Safe Penetration Testing Labs · intermediate · ~15 min

Detecting port scans — flags and fan-out

Recognise scan flag signatures and count per-source port fan-out.

Overview

Two angles: classify TCP flag signatures (SYN/NULL/FIN/XMAS) and count distinct-port fan-out per source IP.

Why it matters

Combining packet-level and behavioural signals is how real scan detectors avoid both false negatives and false positives.

Lesson

Why this matters

Port scans leave two kinds of evidence: packet-level (unusual TCP flag combinations) and behavioural (one source touching many ports fast). A detector reads both.

Flag signatures (TCP flags byte, low 6 bits)

Scan Flags Hex
SYN SYN 0x02
NULL (none) 0x00
FIN FIN 0x01
XMAS FIN+PSH+URG 0x29

Normal traffic always has ACK set (e.g. a SYN-ACK is 0x12), so it never matches a scan signature.

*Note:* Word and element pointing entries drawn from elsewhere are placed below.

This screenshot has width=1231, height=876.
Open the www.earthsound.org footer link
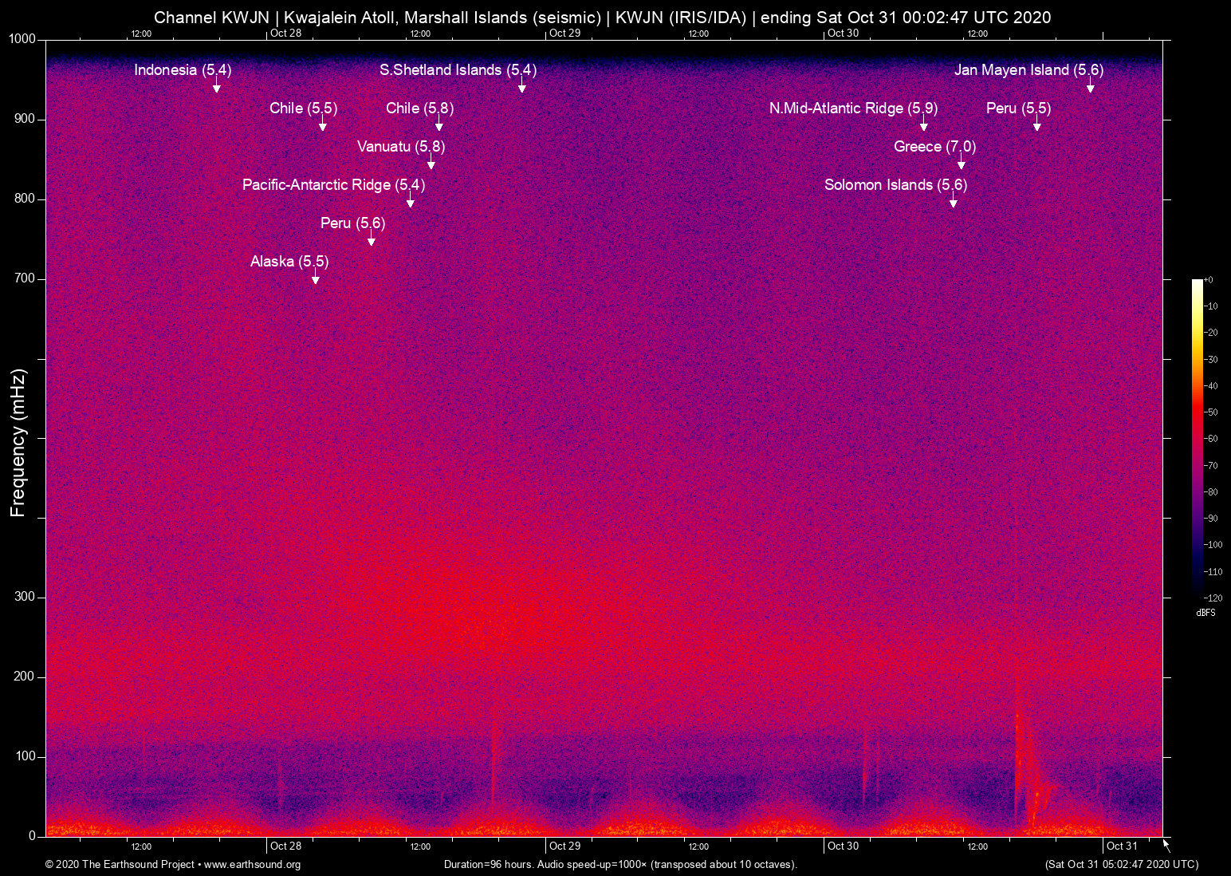[252, 865]
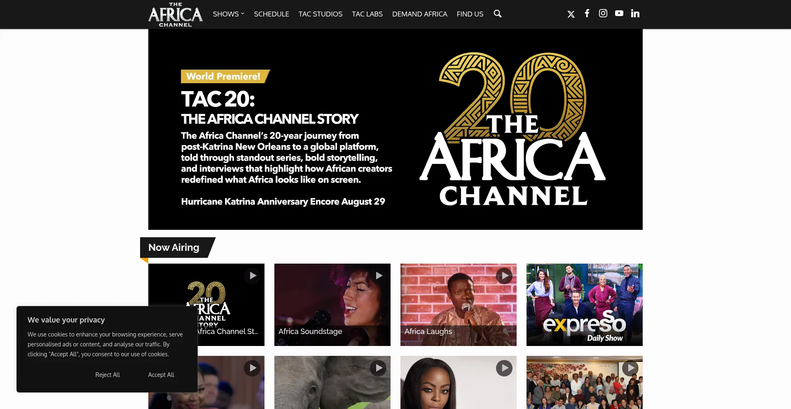The height and width of the screenshot is (409, 791).
Task: Open the Instagram icon in header
Action: (x=603, y=13)
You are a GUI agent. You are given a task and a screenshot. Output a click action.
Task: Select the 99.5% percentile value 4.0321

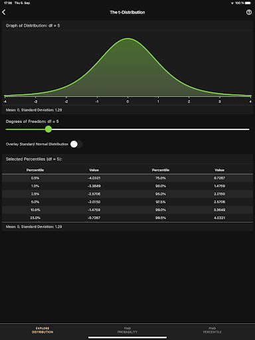coord(219,218)
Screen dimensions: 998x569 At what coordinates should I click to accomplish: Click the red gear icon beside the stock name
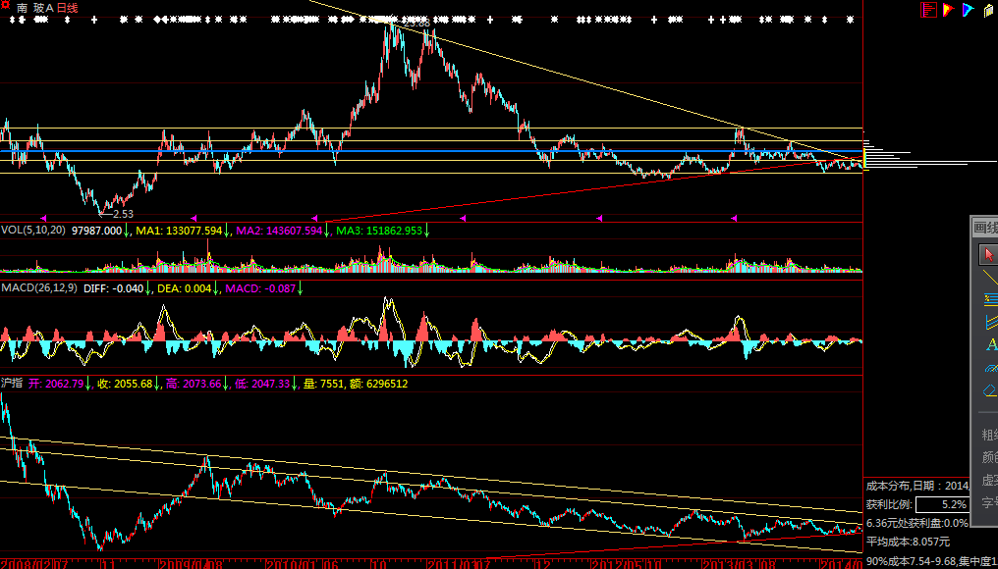click(x=6, y=7)
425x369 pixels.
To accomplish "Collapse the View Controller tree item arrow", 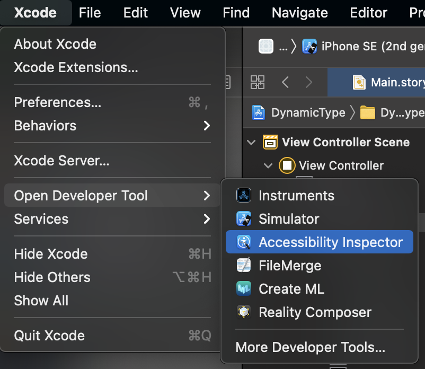I will 268,165.
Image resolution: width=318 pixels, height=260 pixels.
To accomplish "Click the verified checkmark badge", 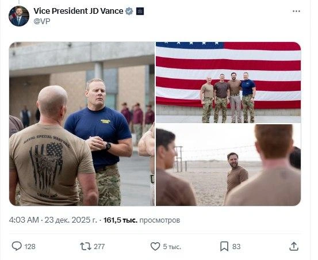I will click(129, 11).
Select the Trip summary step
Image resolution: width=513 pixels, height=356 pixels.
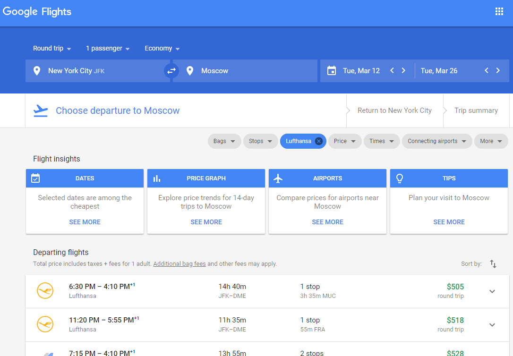[476, 110]
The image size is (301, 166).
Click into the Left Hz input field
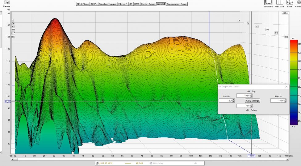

Behavioural signature: fan-out

Tally distinct destination ports per source IP. A source over a threshold (say, >10 ports in a short window) is almost certainly scanning. Repeated hits to the same port don't count — it's the spread that matters.

Your job (two exercises)

  • tcp_scan_type(...) — classify a single header's flag byte.
  • count_scanners(...) — count source IPs whose distinct-port fan-out exceeds a threshold, from a static connection log.

What this is NOT

  • A live scanner or sniffer — all inputs are static fixtures.

Summary

Mask the flags byte to spot scan types; tally distinct ports per IP to spot fan-out.